▶ _Source document_:
►
On SepT. 15, one of the slogans of people demonstrating against President Chen Shui-bian (陳水扁) was "abolish immunity from criminal prosecution and return our right to recall the president."
Some anti-Chen protesters apparently still care about the Constitution.
According to Article 52 of the Constitution, "The president shall not, without being recalled or discharged, be subject to criminal prosecution unless he is charged with having committed an act of rebellion or treason." Regardless of whether accusations of Chen's corruption are true or false, such accusations fall within the scope of criminal prosecution.
As to the recall issue, a presidential recall motion was launched by the Chinese Nationalist Party (KMT) in June, but failed to achieve the required two-thirds majority. If anti-Chen protesters believe that the current majority requirement is too strict, they must wait for a constitutional amendment before they can "reclaim the right to recall the president."
◄
▶ _Raw data_:
►
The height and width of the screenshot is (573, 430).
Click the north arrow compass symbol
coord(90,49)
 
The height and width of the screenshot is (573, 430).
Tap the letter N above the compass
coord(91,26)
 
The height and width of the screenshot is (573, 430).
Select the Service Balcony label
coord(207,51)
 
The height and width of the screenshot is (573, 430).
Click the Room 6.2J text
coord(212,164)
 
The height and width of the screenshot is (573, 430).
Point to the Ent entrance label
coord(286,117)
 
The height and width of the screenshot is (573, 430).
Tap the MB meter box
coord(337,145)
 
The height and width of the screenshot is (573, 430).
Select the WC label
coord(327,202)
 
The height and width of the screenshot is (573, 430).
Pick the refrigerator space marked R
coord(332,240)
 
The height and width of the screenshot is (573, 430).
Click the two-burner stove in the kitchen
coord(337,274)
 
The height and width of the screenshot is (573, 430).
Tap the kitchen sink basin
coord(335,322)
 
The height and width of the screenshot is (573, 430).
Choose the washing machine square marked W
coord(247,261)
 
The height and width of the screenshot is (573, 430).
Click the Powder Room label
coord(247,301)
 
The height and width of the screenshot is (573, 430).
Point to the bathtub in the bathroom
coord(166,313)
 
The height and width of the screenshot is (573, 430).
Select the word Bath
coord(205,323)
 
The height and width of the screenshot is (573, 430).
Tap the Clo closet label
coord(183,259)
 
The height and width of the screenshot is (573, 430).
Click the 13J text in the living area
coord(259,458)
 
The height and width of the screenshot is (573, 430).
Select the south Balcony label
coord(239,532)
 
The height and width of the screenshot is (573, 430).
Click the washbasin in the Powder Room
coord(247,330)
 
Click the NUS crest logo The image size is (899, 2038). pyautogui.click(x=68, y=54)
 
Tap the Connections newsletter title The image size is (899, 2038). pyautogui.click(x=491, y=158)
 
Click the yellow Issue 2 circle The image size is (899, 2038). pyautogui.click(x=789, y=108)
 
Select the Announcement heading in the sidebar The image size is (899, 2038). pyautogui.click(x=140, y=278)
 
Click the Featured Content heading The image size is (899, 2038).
◄
▶ _The task_: Using the piece on the protests against President Chen Shui-bian, say yes or no to whether each statement below agrees with it, and quote the exact words that decide it. (a) The recall motion the KMT launched in June reached the required two-thirds majority. (b) Under Article 52, a sitting president may face criminal prosecution if charged with rebellion or treason. (c) Accusations of Chen's corruption fall within the scope of criminal prosecution.

▶ _Solved exercise_:
(a) No: "but failed to achieve the required two-thirds majority"
(b) Yes: "unless he is charged with having committed an act of rebellion or treason"
(c) Yes: "such accusations fall within the scope of criminal prosecution"